* _PROBLEM DESCRIPTION_: Begin at the line with "The image size is (394, 525)." and write out every line after it, exactly, through the last line below, adding nothing.

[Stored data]
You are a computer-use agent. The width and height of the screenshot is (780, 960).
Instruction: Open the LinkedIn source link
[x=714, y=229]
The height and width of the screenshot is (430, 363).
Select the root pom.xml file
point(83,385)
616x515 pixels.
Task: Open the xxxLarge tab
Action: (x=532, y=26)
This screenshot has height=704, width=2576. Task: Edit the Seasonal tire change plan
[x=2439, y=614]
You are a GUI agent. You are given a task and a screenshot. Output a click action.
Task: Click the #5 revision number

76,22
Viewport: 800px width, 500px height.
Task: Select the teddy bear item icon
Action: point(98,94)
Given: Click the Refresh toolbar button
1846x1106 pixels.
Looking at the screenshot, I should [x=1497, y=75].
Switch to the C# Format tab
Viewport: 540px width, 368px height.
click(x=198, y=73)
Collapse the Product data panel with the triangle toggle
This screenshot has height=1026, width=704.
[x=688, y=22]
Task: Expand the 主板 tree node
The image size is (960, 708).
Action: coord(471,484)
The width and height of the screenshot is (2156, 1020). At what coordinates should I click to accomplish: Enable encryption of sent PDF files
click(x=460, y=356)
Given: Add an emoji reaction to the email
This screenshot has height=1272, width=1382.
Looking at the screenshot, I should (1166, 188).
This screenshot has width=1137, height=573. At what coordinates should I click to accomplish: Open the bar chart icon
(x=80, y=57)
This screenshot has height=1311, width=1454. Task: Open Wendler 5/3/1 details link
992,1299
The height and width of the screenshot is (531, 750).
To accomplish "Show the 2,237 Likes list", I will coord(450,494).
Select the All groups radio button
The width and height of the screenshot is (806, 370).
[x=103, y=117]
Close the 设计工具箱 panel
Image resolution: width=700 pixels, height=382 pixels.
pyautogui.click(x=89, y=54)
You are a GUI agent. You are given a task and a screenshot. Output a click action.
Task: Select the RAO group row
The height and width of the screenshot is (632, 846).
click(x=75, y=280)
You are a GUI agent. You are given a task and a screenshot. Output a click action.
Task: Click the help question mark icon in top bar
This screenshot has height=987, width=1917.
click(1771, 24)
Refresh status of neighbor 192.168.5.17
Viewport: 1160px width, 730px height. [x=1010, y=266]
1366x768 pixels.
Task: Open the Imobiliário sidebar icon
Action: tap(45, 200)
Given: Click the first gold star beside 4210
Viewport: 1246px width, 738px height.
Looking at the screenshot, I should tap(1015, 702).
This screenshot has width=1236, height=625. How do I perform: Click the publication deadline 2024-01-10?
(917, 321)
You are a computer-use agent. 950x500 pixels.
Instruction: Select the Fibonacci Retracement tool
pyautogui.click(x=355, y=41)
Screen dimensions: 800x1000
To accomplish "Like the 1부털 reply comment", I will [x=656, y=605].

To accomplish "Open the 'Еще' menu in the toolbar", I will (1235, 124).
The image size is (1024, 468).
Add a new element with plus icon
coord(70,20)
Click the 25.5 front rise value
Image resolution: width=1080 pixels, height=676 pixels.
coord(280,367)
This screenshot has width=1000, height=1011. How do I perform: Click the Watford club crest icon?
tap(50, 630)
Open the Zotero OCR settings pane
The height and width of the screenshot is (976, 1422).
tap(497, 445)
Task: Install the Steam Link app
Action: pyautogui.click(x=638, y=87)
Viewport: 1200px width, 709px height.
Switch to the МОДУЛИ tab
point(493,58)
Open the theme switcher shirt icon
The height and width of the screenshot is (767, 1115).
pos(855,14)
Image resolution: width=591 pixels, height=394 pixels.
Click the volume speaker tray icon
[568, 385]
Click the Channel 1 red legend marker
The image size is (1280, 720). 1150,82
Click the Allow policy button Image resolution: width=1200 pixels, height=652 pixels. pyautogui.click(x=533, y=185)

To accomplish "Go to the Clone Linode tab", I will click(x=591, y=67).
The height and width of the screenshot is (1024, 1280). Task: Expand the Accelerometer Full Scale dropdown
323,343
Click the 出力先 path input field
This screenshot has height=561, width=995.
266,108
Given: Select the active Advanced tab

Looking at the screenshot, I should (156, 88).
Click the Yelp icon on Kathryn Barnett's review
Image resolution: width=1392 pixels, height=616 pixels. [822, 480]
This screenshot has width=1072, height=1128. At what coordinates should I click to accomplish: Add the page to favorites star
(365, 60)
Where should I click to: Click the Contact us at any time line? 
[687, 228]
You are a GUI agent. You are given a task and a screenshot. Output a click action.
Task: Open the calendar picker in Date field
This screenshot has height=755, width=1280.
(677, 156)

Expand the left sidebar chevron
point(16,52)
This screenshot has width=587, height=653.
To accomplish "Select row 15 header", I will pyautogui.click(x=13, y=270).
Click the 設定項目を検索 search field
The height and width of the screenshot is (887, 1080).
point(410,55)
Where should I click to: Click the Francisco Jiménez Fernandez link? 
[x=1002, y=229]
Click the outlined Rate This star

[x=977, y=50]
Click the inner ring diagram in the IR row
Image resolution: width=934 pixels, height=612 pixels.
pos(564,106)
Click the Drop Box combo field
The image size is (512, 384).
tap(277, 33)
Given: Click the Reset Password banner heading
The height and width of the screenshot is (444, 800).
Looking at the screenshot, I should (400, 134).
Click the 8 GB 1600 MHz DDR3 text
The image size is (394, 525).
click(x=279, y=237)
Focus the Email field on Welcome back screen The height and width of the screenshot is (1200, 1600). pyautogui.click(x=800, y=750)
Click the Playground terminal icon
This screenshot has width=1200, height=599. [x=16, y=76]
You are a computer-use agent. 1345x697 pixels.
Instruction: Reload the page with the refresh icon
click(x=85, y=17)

* _RESULT OF THE EXERCISE_:
The image size is (394, 525).
click(x=279, y=237)
Focus the Email field on Welcome back screen The height and width of the screenshot is (1200, 1600). pyautogui.click(x=800, y=750)
Click the Playground terminal icon
This screenshot has width=1200, height=599. [x=16, y=76]
You are a computer-use agent. 1345x697 pixels.
Instruction: Reload the page with the refresh icon
click(x=85, y=17)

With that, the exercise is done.